Think of the incoming broadband like a pipe into the house; a small pipe will only carry a little information, if several rooms are demanding content from the Internet, then it’ll end up being drip-fed. With a big pipe coming in, every room in the house could be pulling lots of content from the Internet simultaneously, with less drop-outs or buffering.
You’ll need to make sure that your portable devices, such as smartphones and tablets, have a connection throughout the home. But have you thought about how your smart heating control might function? Or how the smart speakers you’ve bought online might connect?
The most reliable way to achieve full WiFi coverage is to have wireless access points dotted around the house, each being cabled back to your main broadband router. This means getting data cables into the right places whilst also considering how much range you’ll get from each repeater, which all depends upon the building materials used in the home.
We can map out the WiFi coverage patterns within a building, so get in touch with us at the earliest stage so that this can be fully considered by our design team.
It’s now more accessible than ever to have a house-wide music system, controllable via simple Apps on your portable devices, allowing each member of your family to choose what they want to listen to wherever they are in the home. There are off-the shelf, freestanding products that can offer this functionality, with strong WiFi coverage being key for these to function. A centralised wiring method will give you the most flexibility though, also allowing you to choose which hardware you use later down the line. Wiring speaker cables back from each room to a single ‘hub’ point somewhere in the home would be our recommendation as it means all the equipment, except the speakers, is hidden away from view.
The visual side is again another technology reliant upon the Internet. Almost every television, satellite receiver box or media player will need to pull content from the Internet, from your favoured subscription platform or on-demand catchup providers. There will come a time that aerial and dish connections are a thing of the past, but we’re not there yet, so make sure you consider coaxial cable points behind all of your visual display devices, along with data cables, for that all important Internet connectivity. Those data cables also allow for centralised video sources to be made available around the home, without the clutter of equipment in each room.
Lighting control & window treatments
Lighting control and motorised window treatments are one of the true luxuries in an integrated home. These allow a level of automation, such as garden lights coming on just before the sun sets, with blinds automatically closing for your privacy, but more importantly, they simplify how you use your lighting. Perfectly tailored lighting scenes can be set for how you use your home, recalled via a single button press on an elegant wall keypad. Gone are the days when you need to remember what all the different switches and rotary dimmers do on a wall. These control packages can be wireless, for retrofit projects, but if you are doing more comprehensive work on a property, it’s best to wire centrally. Lighting circuits would run back to a central location in the home, along with low-voltage keypad cables too.
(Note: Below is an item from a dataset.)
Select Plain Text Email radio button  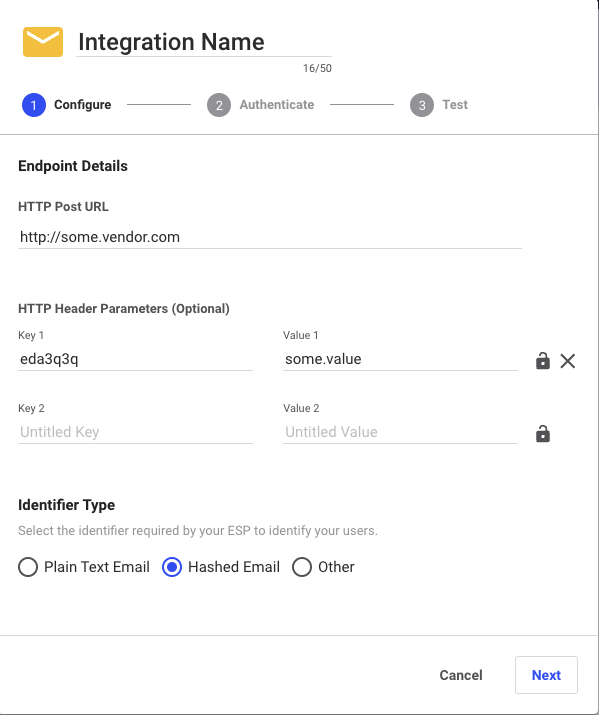point(28,567)
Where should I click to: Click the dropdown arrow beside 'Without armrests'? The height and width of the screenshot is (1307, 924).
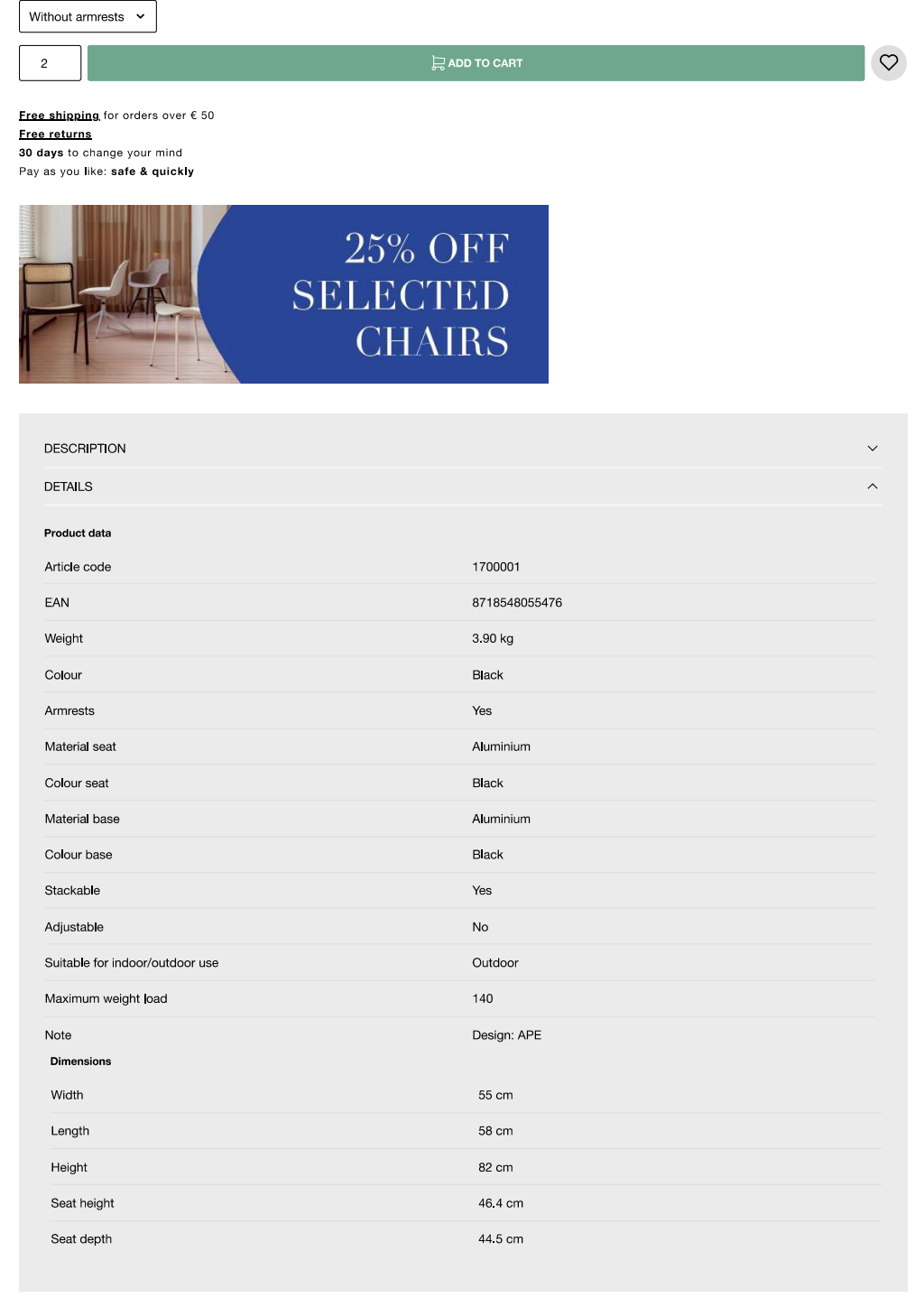141,16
Another consideration is your home security, with gate intercoms, CCTV cameras and alarms all now being commonplace in residences. With most intercoms and CCTV solutions being network based, the cabling infrastructure has been simplified. Run data cables from intercom panels and cameras back to the centralised ‘hub’ location in the house.
The pace at which technology changes is mind-blowing at times, you don’t have to look back too far to a world without emails on mobile phones, tablets for reading your favourite newspaper and almost every song and movie being accessible at the touch of a button. Keeping equipment centralised in your home makes the inevitable upgrades and equipment replacement far easier and often more cost-effective. Ensure that all your incoming services terminate here, including telephone lines, aerials and satellite dish feeds. This ‘hub’ method also means that signals can be rerouted or changed along with your needs, or when your family grows, all from one location with no disruption elsewhere in the home.
Make sure that the electrical supply to your centralised hub location is kept on an independent electrical ring-main, so that it remains unaffected by other appliances used around the home.
Ventilation & Cooling
Ventilation of this space is an important early consideration; cooling may even be required on projects with a higher technology demand. Our design team can estimate the heat output from all centralised equipment to aid with air-conditioning design.